↓

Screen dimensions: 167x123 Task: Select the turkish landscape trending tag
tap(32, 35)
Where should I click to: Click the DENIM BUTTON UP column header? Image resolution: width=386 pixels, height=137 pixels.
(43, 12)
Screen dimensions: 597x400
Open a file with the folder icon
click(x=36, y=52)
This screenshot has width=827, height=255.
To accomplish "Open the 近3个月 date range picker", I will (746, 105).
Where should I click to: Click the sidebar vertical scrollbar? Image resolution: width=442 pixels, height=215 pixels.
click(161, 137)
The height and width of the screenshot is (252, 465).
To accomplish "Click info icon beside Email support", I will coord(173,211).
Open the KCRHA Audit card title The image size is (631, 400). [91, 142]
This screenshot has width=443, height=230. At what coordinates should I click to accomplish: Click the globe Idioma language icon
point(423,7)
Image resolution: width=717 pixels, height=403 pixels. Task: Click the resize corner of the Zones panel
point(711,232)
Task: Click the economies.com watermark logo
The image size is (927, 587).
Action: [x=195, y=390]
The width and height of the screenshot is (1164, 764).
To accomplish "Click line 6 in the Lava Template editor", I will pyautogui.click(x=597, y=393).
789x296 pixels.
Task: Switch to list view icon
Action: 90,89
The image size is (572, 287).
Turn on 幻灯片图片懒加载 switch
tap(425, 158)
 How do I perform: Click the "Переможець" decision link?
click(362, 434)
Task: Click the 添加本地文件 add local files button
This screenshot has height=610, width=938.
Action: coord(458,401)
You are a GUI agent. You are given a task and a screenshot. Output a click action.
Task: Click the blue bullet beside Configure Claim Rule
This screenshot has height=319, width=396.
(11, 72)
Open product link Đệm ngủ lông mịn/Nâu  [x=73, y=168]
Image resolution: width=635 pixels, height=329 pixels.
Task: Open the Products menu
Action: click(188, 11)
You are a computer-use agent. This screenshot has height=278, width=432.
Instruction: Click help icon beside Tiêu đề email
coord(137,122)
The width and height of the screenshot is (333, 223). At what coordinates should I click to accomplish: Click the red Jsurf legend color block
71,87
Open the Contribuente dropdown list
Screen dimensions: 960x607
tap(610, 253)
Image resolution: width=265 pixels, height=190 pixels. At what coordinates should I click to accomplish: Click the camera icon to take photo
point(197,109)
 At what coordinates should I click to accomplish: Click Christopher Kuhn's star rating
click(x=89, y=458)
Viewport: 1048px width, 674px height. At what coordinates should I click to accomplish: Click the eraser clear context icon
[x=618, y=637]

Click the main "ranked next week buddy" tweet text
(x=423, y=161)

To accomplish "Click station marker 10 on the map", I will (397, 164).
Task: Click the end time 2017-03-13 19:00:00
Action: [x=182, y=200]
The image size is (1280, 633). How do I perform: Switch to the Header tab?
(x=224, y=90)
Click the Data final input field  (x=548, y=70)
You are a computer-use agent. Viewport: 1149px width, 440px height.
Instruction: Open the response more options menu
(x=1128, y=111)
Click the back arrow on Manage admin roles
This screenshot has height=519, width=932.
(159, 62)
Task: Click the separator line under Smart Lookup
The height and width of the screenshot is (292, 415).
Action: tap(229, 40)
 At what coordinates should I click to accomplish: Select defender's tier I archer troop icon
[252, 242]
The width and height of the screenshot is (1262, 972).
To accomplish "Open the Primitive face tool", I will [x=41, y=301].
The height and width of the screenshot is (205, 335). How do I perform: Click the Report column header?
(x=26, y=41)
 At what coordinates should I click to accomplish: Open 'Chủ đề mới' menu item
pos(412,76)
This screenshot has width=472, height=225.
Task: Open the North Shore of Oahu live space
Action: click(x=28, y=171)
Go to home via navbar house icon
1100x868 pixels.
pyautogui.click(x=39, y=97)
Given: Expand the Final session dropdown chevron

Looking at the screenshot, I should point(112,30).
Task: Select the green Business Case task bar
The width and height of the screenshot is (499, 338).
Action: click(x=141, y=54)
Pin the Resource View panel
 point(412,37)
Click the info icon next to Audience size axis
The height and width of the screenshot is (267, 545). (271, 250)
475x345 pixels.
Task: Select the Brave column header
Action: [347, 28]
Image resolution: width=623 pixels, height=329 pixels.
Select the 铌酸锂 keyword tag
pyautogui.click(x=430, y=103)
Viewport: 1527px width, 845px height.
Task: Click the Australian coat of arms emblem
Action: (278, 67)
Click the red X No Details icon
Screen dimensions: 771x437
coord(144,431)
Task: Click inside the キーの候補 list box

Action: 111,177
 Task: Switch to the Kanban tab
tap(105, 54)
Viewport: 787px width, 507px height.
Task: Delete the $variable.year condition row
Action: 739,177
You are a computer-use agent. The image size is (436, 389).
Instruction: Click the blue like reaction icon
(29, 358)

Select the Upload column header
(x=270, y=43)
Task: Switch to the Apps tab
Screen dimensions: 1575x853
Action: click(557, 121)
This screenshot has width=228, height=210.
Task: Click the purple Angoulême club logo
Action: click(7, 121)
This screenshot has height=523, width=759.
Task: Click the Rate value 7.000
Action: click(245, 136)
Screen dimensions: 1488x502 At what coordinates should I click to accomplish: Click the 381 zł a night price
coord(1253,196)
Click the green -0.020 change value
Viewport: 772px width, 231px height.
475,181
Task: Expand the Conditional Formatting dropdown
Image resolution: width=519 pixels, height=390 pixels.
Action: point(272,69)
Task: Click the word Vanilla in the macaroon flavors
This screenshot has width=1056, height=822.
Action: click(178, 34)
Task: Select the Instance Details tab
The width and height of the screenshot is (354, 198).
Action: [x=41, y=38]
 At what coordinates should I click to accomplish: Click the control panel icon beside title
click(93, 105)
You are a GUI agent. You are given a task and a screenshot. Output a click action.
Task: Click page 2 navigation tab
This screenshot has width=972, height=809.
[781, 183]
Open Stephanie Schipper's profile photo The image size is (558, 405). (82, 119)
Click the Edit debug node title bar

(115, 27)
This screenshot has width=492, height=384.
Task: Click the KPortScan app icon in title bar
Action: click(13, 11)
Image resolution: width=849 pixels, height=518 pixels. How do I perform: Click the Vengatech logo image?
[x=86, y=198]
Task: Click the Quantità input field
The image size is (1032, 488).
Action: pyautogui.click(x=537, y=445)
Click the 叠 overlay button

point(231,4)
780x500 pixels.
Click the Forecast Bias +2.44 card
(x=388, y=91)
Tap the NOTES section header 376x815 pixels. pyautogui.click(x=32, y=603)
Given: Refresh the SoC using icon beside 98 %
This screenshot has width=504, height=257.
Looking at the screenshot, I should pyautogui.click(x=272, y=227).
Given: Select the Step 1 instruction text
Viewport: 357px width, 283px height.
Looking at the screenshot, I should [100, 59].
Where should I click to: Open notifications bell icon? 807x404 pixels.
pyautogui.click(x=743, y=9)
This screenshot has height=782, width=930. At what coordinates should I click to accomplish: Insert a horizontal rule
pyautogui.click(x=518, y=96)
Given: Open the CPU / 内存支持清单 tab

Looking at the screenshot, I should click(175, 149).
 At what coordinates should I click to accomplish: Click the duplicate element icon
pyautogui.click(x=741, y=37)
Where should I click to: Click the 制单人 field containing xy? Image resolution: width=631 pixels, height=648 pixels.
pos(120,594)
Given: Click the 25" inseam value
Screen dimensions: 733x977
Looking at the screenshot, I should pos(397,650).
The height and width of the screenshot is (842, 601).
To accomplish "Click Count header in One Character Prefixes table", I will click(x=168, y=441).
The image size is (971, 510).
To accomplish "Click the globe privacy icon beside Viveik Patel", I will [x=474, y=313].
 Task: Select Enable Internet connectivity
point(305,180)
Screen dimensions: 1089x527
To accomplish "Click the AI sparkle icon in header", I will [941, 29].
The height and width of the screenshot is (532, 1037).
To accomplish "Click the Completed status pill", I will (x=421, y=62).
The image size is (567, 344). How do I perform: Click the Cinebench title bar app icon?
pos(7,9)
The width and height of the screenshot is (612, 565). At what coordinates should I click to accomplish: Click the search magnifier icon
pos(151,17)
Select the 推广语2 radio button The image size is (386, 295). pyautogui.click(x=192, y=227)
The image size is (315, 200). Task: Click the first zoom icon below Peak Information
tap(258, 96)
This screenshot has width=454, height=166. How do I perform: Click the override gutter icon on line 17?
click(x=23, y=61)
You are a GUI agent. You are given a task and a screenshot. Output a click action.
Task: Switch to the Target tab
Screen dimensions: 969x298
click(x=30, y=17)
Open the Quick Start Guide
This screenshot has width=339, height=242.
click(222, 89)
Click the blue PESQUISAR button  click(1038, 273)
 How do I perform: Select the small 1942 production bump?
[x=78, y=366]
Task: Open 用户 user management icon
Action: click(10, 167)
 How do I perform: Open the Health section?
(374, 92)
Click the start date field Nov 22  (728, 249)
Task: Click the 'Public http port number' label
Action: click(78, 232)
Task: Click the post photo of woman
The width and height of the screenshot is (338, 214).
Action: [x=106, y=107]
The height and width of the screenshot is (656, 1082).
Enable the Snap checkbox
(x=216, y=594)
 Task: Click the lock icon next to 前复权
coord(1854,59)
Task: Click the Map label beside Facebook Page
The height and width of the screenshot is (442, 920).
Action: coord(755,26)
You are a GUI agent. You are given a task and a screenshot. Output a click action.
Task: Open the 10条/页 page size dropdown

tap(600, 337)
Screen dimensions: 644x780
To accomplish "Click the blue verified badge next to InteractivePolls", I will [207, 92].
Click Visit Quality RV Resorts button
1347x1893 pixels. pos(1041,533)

↑

What you have to do:
Reprint exactly the lines above that start at the one with "This screenshot has width=827, height=255." and end at the one with "The width and height of the screenshot is (1164, 764).", keeping both and adding none.

Response area:
This screenshot has width=827, height=255.
To accomplish "Open the 近3个月 date range picker", I will (746, 105).
Where should I click to: Click the sidebar vertical scrollbar? Image resolution: width=442 pixels, height=215 pixels.
click(161, 137)
The height and width of the screenshot is (252, 465).
To accomplish "Click info icon beside Email support", I will coord(173,211).
Open the KCRHA Audit card title The image size is (631, 400). [91, 142]
This screenshot has width=443, height=230. At what coordinates should I click to accomplish: Click the globe Idioma language icon
point(423,7)
Image resolution: width=717 pixels, height=403 pixels. Task: Click the resize corner of the Zones panel
point(711,232)
Task: Click the economies.com watermark logo
The image size is (927, 587).
Action: [x=195, y=390]
The width and height of the screenshot is (1164, 764).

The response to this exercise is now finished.